D-Machine: Pretty clear from the responses to OP that most people are quite unaware there is almost two decades of decent research on pure nicotine now, and that, outside of vaping, the purer stuff probably really isn't all that addictive, in the grand scheme of things. In many cases it is hard to even say it is much different than caffeine.
stringfood: it's like 25x more addicting than coffee, not sure how OP misses that
D-Machine: Probably not the case for some modern pure nicotine products (gum, patches). Vaping is harder to say due to lack of data and clear cases of addiction in young people, but pure nicotine is definitely a different animal than the classical delivery forms. See my response to GP.
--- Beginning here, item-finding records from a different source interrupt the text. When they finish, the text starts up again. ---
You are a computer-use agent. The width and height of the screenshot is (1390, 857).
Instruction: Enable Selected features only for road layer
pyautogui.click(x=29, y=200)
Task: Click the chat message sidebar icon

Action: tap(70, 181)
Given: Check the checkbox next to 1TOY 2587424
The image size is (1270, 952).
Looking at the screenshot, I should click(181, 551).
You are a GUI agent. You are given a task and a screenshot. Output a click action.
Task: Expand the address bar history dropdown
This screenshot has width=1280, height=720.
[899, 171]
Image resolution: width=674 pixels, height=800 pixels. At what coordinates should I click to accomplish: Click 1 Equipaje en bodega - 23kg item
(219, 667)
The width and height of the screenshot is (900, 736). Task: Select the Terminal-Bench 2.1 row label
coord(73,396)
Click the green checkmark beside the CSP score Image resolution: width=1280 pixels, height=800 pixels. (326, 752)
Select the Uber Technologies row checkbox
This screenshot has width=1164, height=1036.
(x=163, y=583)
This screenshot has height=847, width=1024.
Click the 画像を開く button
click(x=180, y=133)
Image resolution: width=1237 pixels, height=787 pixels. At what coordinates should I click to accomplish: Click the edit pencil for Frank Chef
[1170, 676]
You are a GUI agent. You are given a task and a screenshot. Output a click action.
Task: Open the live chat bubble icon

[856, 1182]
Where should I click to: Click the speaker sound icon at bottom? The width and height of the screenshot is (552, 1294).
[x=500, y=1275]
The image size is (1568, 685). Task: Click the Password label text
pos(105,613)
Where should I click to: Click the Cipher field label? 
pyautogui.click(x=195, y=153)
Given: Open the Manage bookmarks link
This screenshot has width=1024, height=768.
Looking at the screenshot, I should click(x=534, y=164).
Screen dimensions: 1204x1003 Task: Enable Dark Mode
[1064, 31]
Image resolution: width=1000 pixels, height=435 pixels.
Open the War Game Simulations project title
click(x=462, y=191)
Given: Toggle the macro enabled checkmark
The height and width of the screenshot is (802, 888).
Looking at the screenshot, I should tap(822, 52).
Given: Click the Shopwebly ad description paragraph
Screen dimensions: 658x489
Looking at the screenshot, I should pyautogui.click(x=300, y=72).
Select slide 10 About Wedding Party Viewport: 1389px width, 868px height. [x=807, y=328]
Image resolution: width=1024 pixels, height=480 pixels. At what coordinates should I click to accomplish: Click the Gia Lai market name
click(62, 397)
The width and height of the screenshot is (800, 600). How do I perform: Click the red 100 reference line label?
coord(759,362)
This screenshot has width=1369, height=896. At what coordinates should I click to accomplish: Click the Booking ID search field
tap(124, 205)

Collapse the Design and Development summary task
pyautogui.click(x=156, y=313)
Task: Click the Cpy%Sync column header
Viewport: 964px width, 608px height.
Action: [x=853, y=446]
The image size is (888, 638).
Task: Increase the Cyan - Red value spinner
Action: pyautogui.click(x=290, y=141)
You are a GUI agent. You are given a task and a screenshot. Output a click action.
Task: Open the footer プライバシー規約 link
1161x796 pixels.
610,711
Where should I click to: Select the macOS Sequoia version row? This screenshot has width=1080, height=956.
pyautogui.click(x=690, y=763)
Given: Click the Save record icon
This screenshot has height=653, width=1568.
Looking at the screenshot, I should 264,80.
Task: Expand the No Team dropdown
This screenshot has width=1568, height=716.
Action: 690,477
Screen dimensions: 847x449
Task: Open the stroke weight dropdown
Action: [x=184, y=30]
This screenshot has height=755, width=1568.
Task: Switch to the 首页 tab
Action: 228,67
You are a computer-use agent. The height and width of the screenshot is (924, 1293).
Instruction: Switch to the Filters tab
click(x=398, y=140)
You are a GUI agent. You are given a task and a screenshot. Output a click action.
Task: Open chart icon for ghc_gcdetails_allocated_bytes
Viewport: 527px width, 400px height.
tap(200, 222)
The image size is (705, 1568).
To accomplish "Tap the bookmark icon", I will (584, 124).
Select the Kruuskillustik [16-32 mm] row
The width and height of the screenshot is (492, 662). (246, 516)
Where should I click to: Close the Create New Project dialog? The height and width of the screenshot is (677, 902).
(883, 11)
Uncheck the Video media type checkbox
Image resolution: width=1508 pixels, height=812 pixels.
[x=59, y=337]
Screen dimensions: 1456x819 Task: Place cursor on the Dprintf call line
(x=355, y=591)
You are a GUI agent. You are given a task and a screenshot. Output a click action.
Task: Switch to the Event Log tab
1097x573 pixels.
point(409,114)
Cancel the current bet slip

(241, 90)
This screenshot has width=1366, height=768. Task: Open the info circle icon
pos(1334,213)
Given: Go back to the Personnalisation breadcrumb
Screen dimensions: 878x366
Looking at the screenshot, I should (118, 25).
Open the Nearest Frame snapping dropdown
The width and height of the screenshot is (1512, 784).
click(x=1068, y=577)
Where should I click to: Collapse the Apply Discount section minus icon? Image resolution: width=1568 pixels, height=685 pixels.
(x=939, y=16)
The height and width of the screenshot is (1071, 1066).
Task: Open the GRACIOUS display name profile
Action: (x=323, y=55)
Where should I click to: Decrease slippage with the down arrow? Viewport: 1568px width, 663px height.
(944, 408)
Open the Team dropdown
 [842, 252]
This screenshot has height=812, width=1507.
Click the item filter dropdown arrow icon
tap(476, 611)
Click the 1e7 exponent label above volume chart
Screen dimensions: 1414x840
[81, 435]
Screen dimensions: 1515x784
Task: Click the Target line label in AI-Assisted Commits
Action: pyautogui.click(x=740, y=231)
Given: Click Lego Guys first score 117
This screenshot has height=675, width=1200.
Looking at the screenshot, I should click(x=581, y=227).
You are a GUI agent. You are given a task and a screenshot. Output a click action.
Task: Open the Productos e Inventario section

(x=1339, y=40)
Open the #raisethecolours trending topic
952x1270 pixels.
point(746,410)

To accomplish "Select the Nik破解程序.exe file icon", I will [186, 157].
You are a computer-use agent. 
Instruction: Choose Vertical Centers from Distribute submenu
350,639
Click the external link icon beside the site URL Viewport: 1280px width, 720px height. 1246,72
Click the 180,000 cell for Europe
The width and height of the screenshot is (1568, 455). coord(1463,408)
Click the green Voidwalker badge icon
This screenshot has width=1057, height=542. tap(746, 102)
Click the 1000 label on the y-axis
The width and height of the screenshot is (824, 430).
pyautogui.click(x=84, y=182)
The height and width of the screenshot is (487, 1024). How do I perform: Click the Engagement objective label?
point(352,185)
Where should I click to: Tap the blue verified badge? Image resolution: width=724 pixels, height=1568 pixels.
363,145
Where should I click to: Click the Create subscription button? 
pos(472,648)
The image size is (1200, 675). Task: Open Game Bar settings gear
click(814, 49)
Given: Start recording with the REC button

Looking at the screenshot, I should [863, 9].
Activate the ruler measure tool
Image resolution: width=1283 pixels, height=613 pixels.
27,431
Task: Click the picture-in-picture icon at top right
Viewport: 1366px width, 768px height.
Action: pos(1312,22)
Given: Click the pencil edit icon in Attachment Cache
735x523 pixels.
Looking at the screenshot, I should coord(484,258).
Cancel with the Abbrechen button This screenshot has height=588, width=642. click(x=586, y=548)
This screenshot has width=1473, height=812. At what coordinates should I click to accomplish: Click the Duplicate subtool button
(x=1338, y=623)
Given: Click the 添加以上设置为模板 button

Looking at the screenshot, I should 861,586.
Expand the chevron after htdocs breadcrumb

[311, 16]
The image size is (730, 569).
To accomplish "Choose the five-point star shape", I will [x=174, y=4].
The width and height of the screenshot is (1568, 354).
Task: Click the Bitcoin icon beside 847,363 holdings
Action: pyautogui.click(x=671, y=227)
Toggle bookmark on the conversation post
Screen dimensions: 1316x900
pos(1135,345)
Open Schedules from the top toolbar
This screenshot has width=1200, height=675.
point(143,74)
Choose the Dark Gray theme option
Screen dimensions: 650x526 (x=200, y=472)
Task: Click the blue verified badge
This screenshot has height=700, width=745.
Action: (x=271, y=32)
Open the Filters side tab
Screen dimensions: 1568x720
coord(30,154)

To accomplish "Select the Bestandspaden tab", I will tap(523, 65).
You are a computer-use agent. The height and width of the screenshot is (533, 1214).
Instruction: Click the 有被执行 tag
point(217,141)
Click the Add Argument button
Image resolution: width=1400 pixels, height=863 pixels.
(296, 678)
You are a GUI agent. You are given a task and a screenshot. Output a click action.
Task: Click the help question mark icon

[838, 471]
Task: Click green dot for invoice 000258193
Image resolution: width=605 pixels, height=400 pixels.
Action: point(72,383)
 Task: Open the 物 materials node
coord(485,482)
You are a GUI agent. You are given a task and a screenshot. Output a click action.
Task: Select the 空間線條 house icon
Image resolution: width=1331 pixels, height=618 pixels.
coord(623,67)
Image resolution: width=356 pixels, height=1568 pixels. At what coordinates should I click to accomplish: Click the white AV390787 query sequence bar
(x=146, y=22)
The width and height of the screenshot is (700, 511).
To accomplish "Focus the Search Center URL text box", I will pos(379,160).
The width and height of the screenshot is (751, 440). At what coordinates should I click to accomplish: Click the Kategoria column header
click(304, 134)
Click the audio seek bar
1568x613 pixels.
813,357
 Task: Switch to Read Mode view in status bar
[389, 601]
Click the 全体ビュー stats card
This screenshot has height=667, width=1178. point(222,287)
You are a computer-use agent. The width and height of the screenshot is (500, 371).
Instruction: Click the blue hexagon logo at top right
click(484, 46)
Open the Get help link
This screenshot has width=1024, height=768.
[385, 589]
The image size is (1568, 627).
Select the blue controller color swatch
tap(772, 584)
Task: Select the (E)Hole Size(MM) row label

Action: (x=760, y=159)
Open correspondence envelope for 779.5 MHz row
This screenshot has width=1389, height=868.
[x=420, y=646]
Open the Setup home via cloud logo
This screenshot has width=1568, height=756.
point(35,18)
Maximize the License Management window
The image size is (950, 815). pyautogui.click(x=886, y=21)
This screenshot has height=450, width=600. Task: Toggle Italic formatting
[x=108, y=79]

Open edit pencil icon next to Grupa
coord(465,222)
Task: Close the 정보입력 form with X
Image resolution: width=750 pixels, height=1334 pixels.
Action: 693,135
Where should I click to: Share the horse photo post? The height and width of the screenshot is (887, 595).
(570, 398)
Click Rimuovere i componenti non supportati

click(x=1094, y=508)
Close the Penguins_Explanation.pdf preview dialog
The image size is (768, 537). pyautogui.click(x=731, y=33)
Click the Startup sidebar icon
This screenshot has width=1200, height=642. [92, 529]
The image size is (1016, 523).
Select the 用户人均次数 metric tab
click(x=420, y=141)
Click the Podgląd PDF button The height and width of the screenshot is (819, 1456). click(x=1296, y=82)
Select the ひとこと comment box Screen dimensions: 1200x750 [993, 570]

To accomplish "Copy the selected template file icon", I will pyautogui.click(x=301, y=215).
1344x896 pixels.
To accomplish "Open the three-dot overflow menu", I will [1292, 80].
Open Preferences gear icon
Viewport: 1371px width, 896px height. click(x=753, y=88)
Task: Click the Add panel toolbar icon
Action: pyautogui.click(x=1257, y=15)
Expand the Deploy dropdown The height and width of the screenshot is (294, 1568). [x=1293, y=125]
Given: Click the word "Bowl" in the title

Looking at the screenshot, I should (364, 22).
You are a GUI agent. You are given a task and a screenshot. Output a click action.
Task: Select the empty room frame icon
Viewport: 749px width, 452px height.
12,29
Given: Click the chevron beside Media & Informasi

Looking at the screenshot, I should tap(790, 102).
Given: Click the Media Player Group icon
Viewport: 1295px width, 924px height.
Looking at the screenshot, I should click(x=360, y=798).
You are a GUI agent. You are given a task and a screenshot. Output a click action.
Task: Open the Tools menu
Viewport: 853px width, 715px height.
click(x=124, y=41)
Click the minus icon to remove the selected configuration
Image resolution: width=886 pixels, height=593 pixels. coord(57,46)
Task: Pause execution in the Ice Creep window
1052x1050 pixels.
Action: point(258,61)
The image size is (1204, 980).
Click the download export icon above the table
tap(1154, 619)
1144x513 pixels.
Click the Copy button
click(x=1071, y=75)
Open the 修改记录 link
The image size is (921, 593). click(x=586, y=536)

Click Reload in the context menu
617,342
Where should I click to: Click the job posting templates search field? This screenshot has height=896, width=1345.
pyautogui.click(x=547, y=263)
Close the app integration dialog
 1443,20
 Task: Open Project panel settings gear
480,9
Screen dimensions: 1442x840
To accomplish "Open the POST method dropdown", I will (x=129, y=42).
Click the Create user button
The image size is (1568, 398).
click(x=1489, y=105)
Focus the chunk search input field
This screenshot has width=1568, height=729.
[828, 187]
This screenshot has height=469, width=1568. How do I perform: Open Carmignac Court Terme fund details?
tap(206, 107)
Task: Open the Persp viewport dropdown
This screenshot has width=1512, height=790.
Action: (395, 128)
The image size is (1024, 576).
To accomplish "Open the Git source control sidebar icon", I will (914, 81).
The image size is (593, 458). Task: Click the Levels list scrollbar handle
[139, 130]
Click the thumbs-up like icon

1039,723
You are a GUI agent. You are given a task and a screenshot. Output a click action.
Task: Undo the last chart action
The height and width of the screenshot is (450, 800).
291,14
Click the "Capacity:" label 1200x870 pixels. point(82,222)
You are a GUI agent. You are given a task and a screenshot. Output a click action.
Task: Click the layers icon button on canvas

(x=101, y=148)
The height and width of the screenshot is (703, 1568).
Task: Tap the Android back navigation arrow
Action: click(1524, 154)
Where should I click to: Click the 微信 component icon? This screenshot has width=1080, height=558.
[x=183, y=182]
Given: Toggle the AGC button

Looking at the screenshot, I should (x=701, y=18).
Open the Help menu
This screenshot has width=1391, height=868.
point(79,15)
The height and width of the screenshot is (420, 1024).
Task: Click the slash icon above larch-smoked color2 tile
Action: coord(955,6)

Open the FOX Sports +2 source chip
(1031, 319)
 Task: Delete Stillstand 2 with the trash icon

vladvasiliu: I wonder if the issue with vapes isn't the sweeteners they put in them. I sometimes vape a specific liquid, which has never given me any cravings. I'll just stop after my bottle is done for multiple months until I remember to buy some more. I never carry my vape with me when I leave home (not to the office, not for multi-week holidays, nothing). It's not difficult to go without, I don't even think about it when I don't have it.But the other day I ended up vaping some melon-flavored liquid. When it was empty, I was going crazy for a few hours, I absolutely had to have more. And it didn't even have more nicotine than what I usually vape. It was just the sweet taste that had me wanting more, exactly like back in my college days when I was eating Snickers bars like no tomorrow. Now that was a habit that was tough to break. And most people I see vaping out in the street seem to be vaping those ultra-sweet smelling liquids.
giraffe_lady: Seriously. How many times in your life have you seen "ok ok, yah that thing was bad, sorry everyone. but this new one isn't :)"
temp0826: Cancer no, but nicotine is implicated in heart disease and other cardiovascular issues.
steve_adams_86: Is that because it's a stimulant, or is there some other known mechanism? It seems like most (maybe all) stimulants I've read about are correlated with cardiovascular issues.
nobodyandproud: I’m taking a low dose (and spread out beyond 1 week) of mounjaro.I realize the risk as GLP long term use is untested, but in my case it’s that; or deal with inevitable health problems from high BP and being only moderately overweight.I don’t see a good reason for nicotine products.
nickmonad: > It's a type of team building, improves employee morale and humanizes management. All lead to improved productivity in the long term.Yes, but the important distinction is that its intention is to bring people together face-to-face, not isolate them to their desks for continued work. Just because the end goal is "productivity" broadly speaking, doesn't mean the mechanisms are socially/morally equivalent.> I doubt anyone is forcing the employees to take the stimulants.I agree, and I hope my comment didn't imply I thought that was the case.
OutOfHere: I strongly urge against consuming any tobacco or nicotine product. At the very least, it's very bad for your heart in pretty much every form, whether pure or impure, smoked or absorbed. Besides being directly bad for the heart, nicotine also metabolizes to carcinogens.If you need a boost beyond caffeine, consider a square of 95% or 100% dark chocolate. It works. It too stresses the heart mildly, and can aggravate reflux a lot, but overall it's significantly safer than any tobacco product. You can also eat more of it if as needed.The only sane time to take pure nicotine might be if someone is dying from Covid, their lungs are collapsing, and one desperately needs a daytime breathing boost.
nobodyandproud: Any brand or store recommendations?
Jamesbeam: Bob from marketing used half a million tokens on that, you monster. He is now crying and talking to his ChatGPT therapist / boyfriend.